Photo: Duc Anh
Falling prices and lower export quantities expected to continue into the future.
The rice price has continued to decline in the Mekong Delta according to the General Department of Processing and Trade for Agro-Forestry-Fisheries Products and Salt Production.
In An Giang province the price for unprocessed IR50404 rice fell from VND4,200 ($0.18) per kilogram to VND4,000 ($0.17) between July 11 and 15, while OM 2541 rice fell from VND4,600 ($0.20) to VND 4,500 ($0.201) and OM 2717 from VND4,800 ($0.21) to VND4,700 ($0.21).
In Vinh Long province during the week from July 10 to 16, the price of unprocessed IR50404 rice was around VND4,100 ($0.183) per kilogram and processed rice around VND4,800 ($0.21). In Kien Giang, small grain rice was sold for around VND5,300 ($0.23) per kilogram and long grain rice about VND5,600 ($0.25). The free-on-board (FOB) price for 5 per cent broken rice from the summer - autumn crop fell to $360 - $365 per ton.
The falling rice prices are due to rice importers waiting for similar falls in Thai rice prices. On July 25, Thailand’s Ministry of Commerce will open bidding for the sale of 3.7 million tonnes of rice to reduce its stockpile to 6 million tonnes.
About 2.18 million tonnes will be sold to rice exporters and 730,000 to domestic consumers, while low quality rice will be sold to companies for other purposes.
According to the Vietnam Food Association (VFA), the lull in the rice export market since February is expected to continue into the future. VFA has therefore decided to cut the 2016 rice export target to 5.65 million tonnes from 6.5 million.
In the first quarter the rice price increased thanks to contracts signed last year with Indonesia and Philippines. After that, however, the price began heading down. In April rice exports totaled 450,000 tonnes, down 30 per cent year-on-year, in May 400,000 tonnes, down 23 per cent, and in June 2.657 million tonnes, down 2 per cent.
Major importers of Vietnamese rice have not showed any signs of importing more in the near future, especially traditional markets in Southeast Asia, VFA said.
At the end of June the national food authority in the Philippines said the country has sufficient rice to last from July to September, meaning it is in no hurry to import additional quantities.

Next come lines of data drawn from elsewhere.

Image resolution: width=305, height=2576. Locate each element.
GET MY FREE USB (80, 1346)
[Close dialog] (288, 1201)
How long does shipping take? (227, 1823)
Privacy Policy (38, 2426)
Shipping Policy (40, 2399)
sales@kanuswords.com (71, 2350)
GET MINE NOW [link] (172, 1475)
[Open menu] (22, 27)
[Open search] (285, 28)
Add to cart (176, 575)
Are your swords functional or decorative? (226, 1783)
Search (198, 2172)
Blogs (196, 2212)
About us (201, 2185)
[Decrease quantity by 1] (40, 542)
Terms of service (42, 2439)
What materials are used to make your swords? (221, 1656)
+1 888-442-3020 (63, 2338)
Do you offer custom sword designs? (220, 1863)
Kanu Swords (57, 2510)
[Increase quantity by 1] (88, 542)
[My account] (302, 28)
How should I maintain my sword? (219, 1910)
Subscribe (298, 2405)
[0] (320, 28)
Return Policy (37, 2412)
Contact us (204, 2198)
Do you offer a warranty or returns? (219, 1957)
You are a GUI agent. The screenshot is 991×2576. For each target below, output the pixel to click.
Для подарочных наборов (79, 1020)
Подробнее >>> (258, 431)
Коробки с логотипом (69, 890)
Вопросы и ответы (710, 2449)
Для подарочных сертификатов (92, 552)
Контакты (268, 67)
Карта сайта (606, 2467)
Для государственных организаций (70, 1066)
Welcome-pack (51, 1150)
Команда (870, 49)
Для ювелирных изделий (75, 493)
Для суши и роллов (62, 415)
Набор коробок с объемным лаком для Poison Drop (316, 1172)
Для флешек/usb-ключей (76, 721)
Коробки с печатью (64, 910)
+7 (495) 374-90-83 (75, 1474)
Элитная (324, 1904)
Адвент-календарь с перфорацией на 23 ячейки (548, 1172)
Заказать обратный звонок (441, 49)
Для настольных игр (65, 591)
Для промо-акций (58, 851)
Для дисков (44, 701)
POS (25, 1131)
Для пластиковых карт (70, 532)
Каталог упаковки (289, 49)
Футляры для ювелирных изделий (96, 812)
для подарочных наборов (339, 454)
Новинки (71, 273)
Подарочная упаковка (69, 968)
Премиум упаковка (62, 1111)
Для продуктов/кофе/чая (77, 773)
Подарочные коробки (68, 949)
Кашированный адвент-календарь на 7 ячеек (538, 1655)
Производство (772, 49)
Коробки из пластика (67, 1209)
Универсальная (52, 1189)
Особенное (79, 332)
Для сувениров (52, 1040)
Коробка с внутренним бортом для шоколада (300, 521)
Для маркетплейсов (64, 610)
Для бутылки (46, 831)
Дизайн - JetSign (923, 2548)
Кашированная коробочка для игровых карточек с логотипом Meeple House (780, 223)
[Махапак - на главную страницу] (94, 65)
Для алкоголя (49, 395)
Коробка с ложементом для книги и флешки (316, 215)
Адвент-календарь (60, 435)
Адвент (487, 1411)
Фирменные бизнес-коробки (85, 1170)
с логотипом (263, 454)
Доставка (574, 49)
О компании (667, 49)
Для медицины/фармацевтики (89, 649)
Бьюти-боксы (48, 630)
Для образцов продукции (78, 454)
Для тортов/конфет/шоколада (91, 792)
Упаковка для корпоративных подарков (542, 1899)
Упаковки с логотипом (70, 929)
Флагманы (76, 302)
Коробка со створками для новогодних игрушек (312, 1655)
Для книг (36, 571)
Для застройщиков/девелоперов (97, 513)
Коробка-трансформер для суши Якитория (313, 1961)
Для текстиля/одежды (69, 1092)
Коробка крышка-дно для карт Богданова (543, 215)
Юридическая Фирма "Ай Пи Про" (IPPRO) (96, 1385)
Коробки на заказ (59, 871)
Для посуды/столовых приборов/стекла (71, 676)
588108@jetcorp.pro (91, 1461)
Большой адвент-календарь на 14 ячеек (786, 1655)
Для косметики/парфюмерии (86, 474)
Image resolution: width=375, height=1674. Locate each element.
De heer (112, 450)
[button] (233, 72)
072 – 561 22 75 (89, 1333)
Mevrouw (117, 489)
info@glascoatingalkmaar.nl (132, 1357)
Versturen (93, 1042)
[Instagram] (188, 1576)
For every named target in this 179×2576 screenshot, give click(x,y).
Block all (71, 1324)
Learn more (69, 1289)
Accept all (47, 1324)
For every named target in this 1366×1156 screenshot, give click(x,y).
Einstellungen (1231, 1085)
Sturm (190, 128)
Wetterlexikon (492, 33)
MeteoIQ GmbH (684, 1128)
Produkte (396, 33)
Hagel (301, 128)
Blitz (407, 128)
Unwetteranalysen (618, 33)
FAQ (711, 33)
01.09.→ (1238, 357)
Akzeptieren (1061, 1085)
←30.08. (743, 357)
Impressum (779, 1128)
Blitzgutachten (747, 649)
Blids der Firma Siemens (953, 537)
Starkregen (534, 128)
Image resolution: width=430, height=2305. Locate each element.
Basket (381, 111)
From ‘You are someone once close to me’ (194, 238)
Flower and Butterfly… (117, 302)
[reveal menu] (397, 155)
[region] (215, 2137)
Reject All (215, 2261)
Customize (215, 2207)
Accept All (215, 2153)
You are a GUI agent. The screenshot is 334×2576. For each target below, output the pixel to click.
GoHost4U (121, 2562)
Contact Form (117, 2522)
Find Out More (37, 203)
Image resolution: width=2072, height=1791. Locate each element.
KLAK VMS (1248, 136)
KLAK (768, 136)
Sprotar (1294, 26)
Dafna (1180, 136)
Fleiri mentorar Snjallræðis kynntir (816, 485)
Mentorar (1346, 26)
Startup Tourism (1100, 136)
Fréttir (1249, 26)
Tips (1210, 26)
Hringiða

The largest rice importer of Vietnamese rice, China, which accounted for about 35 per cent of Vietnam’s total in the first half, is now buying less.
The Chinese Renminbi is also becoming weaker and this is an additional obstacle for Vietnamese rice exporters in selling rice to the country. Fortunately, though, rice demand in China is forecast to remain high.
The African market is the only bright spot for Vietnam’s rice exporters. In the first half of this year imports to the continent increased almost 11 per cent year-on-year.
The Ministry of Industry and Trade is planning to organize a conference on rice exports at the end of July to address the difficulties facing exporters.